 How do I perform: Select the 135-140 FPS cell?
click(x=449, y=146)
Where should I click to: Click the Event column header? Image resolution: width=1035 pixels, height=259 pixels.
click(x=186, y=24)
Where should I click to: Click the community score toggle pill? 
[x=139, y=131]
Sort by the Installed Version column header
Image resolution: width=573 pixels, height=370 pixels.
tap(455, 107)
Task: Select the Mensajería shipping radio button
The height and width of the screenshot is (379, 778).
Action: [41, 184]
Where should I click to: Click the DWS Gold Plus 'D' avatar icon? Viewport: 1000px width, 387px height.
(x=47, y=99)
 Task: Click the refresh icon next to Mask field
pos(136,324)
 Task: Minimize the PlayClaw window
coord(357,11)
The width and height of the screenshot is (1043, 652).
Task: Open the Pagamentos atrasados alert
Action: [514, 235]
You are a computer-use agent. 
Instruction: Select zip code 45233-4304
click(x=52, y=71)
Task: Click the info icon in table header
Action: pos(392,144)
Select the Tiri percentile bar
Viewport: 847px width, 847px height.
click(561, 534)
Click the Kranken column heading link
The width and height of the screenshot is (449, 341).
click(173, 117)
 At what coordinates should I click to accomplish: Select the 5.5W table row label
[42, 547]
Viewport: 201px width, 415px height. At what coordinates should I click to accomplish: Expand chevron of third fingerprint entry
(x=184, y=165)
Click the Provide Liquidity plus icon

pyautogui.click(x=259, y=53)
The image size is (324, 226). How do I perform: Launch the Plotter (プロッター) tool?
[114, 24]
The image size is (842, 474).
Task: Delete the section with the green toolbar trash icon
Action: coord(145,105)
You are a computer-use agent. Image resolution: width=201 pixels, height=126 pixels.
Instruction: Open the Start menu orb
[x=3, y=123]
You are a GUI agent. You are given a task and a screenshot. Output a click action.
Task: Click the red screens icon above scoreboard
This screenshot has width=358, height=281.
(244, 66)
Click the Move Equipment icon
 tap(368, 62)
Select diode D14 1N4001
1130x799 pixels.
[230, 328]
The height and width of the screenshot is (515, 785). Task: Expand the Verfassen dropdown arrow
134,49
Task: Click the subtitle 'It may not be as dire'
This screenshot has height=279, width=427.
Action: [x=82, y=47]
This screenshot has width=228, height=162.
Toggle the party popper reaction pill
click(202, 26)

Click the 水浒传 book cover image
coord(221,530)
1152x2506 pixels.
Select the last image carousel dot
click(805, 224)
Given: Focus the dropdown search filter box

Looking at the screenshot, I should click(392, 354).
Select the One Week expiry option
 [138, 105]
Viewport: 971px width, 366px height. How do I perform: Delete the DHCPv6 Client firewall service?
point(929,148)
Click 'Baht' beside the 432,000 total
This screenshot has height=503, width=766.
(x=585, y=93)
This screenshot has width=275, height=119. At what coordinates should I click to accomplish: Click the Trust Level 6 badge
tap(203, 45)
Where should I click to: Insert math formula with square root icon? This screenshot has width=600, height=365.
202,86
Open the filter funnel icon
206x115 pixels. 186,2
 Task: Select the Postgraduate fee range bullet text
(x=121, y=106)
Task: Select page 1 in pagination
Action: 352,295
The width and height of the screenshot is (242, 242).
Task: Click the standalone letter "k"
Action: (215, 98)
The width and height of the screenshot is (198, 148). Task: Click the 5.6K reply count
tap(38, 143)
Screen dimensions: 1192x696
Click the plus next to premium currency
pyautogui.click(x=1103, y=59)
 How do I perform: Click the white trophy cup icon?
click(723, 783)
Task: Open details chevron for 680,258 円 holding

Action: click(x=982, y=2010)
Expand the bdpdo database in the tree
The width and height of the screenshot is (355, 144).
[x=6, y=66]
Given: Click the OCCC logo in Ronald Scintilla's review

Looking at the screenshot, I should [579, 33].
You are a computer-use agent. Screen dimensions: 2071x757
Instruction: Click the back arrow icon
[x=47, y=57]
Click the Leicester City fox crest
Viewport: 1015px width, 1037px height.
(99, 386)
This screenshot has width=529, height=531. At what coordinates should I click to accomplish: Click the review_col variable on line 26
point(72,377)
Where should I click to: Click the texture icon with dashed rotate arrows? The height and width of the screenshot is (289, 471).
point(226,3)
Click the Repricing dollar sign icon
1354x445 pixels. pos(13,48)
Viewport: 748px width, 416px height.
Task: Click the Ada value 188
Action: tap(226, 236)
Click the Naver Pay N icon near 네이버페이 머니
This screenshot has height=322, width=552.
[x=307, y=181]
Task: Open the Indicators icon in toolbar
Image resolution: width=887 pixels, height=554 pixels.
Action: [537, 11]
────────────────────
*Request*: Please copy out every line of the material above word for word, with nothing changed or left out.

*Full output*:
 How do I perform: Select the 135-140 FPS cell?
click(x=449, y=146)
Where should I click to: Click the Event column header? Image resolution: width=1035 pixels, height=259 pixels.
click(x=186, y=24)
Where should I click to: Click the community score toggle pill? 
[x=139, y=131]
Sort by the Installed Version column header
Image resolution: width=573 pixels, height=370 pixels.
tap(455, 107)
Task: Select the Mensajería shipping radio button
The height and width of the screenshot is (379, 778).
Action: [41, 184]
Where should I click to: Click the DWS Gold Plus 'D' avatar icon? Viewport: 1000px width, 387px height.
(x=47, y=99)
 Task: Click the refresh icon next to Mask field
pos(136,324)
 Task: Minimize the PlayClaw window
coord(357,11)
The width and height of the screenshot is (1043, 652).
Task: Open the Pagamentos atrasados alert
Action: [514, 235]
You are a computer-use agent. 
Instruction: Select zip code 45233-4304
click(x=52, y=71)
Task: Click the info icon in table header
Action: pos(392,144)
Select the Tiri percentile bar
Viewport: 847px width, 847px height.
click(561, 534)
Click the Kranken column heading link
The width and height of the screenshot is (449, 341).
click(173, 117)
 At what coordinates should I click to accomplish: Select the 5.5W table row label
[42, 547]
Viewport: 201px width, 415px height. At what coordinates should I click to accomplish: Expand chevron of third fingerprint entry
(x=184, y=165)
Click the Provide Liquidity plus icon

pyautogui.click(x=259, y=53)
The image size is (324, 226). How do I perform: Launch the Plotter (プロッター) tool?
[114, 24]
The image size is (842, 474).
Task: Delete the section with the green toolbar trash icon
Action: coord(145,105)
You are a computer-use agent. Image resolution: width=201 pixels, height=126 pixels.
Instruction: Open the Start menu orb
[x=3, y=123]
You are a GUI agent. You are given a task and a screenshot. Output a click action.
Task: Click the red screens icon above scoreboard
This screenshot has width=358, height=281.
(244, 66)
Click the Move Equipment icon
 tap(368, 62)
Select diode D14 1N4001
1130x799 pixels.
[230, 328]
The height and width of the screenshot is (515, 785). Task: Expand the Verfassen dropdown arrow
134,49
Task: Click the subtitle 'It may not be as dire'
This screenshot has height=279, width=427.
Action: [x=82, y=47]
This screenshot has width=228, height=162.
Toggle the party popper reaction pill
click(202, 26)

Click the 水浒传 book cover image
coord(221,530)
1152x2506 pixels.
Select the last image carousel dot
click(805, 224)
Given: Focus the dropdown search filter box

Looking at the screenshot, I should click(392, 354).
Select the One Week expiry option
 [138, 105]
Viewport: 971px width, 366px height. How do I perform: Delete the DHCPv6 Client firewall service?
point(929,148)
Click 'Baht' beside the 432,000 total
This screenshot has height=503, width=766.
(x=585, y=93)
This screenshot has width=275, height=119. At what coordinates should I click to accomplish: Click the Trust Level 6 badge
tap(203, 45)
Where should I click to: Insert math formula with square root icon? This screenshot has width=600, height=365.
202,86
Open the filter funnel icon
206x115 pixels. 186,2
 Task: Select the Postgraduate fee range bullet text
(x=121, y=106)
Task: Select page 1 in pagination
Action: 352,295
The width and height of the screenshot is (242, 242).
Task: Click the standalone letter "k"
Action: (215, 98)
The width and height of the screenshot is (198, 148). Task: Click the 5.6K reply count
tap(38, 143)
Screen dimensions: 1192x696
Click the plus next to premium currency
pyautogui.click(x=1103, y=59)
 How do I perform: Click the white trophy cup icon?
click(723, 783)
Task: Open details chevron for 680,258 円 holding

Action: click(x=982, y=2010)
Expand the bdpdo database in the tree
The width and height of the screenshot is (355, 144).
[x=6, y=66]
Given: Click the OCCC logo in Ronald Scintilla's review

Looking at the screenshot, I should [579, 33].
You are a computer-use agent. Screen dimensions: 2071x757
Instruction: Click the back arrow icon
[x=47, y=57]
Click the Leicester City fox crest
Viewport: 1015px width, 1037px height.
(99, 386)
This screenshot has width=529, height=531. At what coordinates should I click to accomplish: Click the review_col variable on line 26
point(72,377)
Where should I click to: Click the texture icon with dashed rotate arrows? The height and width of the screenshot is (289, 471).
point(226,3)
Click the Repricing dollar sign icon
1354x445 pixels. pos(13,48)
Viewport: 748px width, 416px height.
Task: Click the Ada value 188
Action: tap(226, 236)
Click the Naver Pay N icon near 네이버페이 머니
This screenshot has height=322, width=552.
[x=307, y=181]
Task: Open the Indicators icon in toolbar
Image resolution: width=887 pixels, height=554 pixels.
Action: [537, 11]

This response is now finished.